*** Records provided ***

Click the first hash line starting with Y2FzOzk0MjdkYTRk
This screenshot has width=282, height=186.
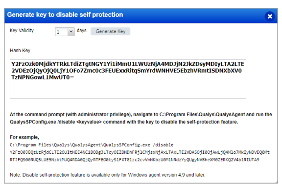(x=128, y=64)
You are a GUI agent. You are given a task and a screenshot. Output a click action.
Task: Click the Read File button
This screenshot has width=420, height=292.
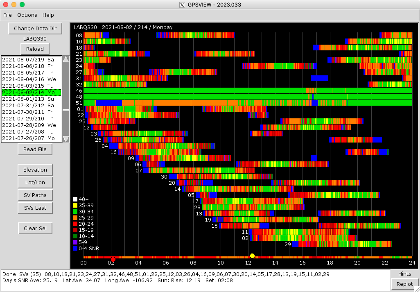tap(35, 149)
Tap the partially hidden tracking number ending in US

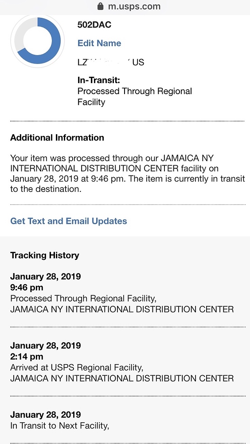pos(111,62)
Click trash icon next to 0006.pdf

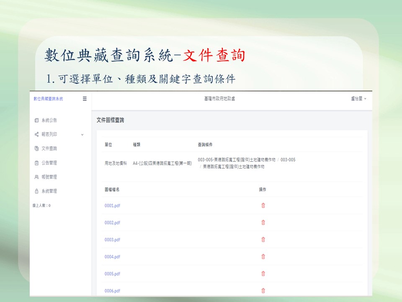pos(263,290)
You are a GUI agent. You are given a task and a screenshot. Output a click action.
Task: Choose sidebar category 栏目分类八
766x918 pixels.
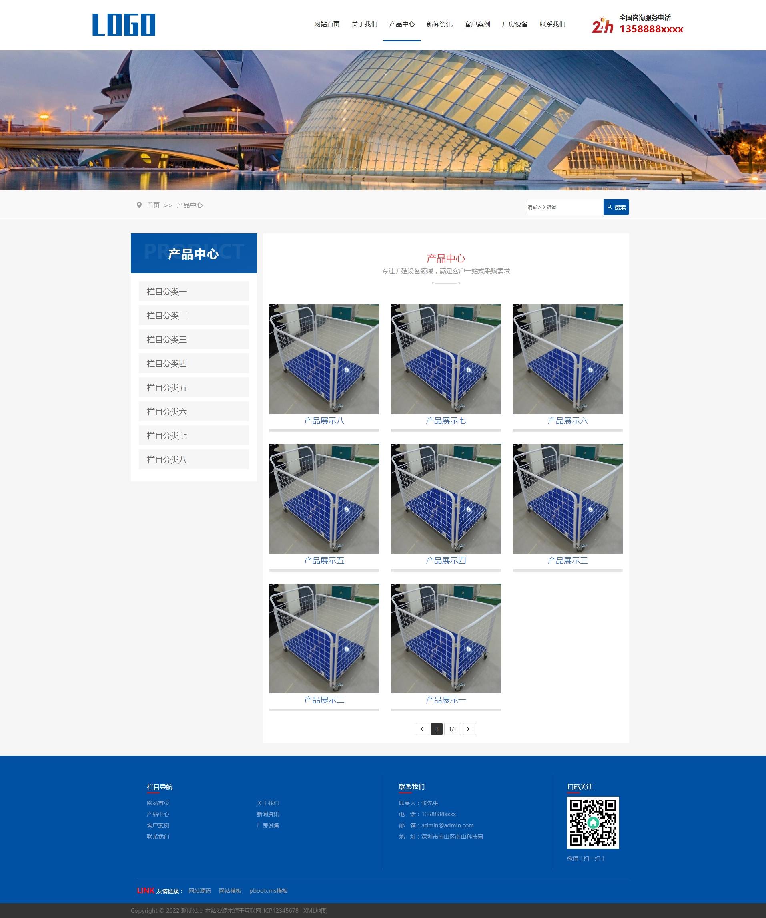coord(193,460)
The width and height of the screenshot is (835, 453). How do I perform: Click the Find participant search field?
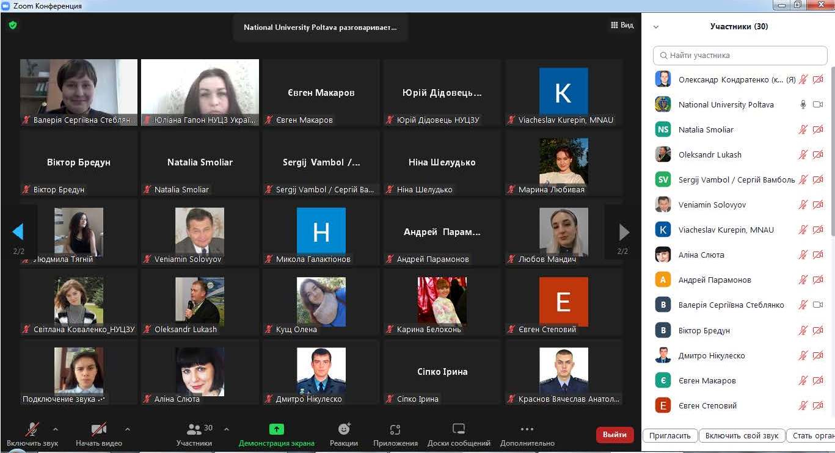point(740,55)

*** End of Records provided ***
*** Records provided ***

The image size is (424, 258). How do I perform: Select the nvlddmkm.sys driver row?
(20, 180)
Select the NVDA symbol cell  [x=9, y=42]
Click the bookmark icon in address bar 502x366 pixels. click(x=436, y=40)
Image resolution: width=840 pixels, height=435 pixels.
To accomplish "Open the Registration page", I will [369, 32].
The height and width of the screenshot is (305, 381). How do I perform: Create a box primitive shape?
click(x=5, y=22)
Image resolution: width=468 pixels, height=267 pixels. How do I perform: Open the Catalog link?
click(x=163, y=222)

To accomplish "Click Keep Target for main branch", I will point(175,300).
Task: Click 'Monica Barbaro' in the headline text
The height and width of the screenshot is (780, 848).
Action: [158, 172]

*** End of Records provided ***
*** Records provided ***

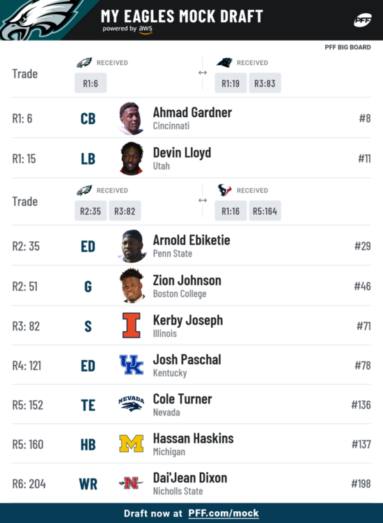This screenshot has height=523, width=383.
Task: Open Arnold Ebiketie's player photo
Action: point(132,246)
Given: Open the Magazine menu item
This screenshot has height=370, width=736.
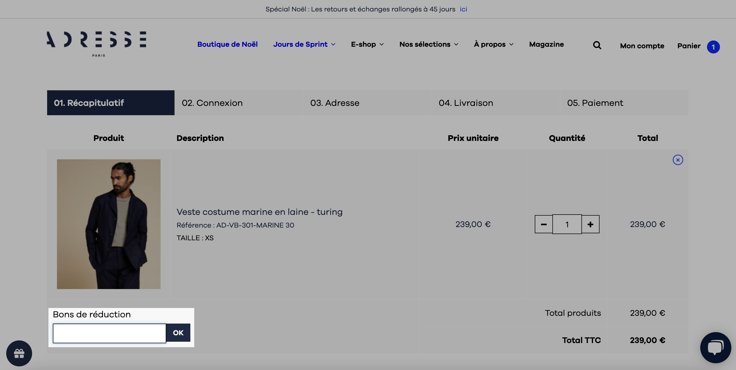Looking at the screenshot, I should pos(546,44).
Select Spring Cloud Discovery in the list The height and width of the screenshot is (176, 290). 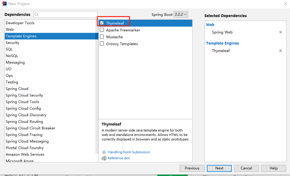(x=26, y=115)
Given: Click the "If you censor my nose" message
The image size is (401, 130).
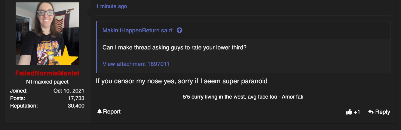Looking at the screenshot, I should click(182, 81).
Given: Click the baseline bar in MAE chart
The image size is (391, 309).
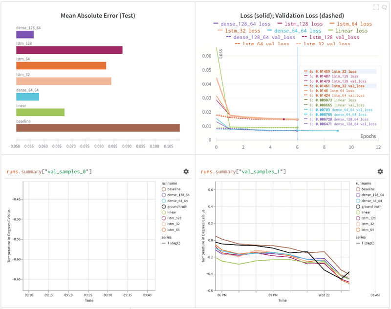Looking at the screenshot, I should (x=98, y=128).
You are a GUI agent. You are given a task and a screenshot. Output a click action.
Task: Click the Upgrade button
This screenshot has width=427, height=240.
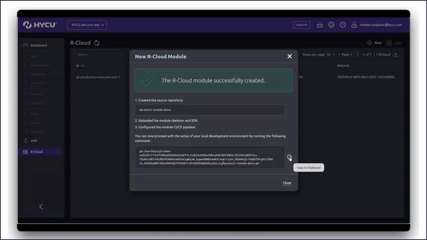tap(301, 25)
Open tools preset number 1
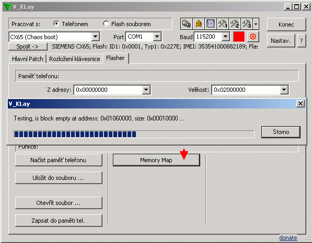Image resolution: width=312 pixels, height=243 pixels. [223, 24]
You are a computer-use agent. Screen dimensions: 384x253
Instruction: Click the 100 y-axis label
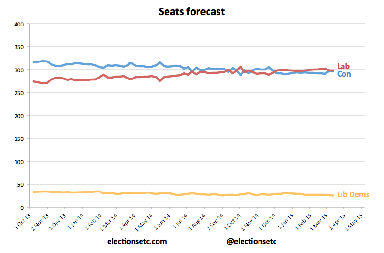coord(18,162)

*** End of Records provided ***

*Assigned task*:
Treat the line with "Click the first" as the start and the line with "Task: Click the Read File button" as the end, and return exactly that span of the data above, both ends included, without pictures.

*Problem solution*:
Click the first hash line starting with Y2FzOzk0MjdkYTRk
This screenshot has width=282, height=186.
(x=128, y=64)
You are a GUI agent. You are given a task and a screenshot. Output a click action.
Task: Click the Read File button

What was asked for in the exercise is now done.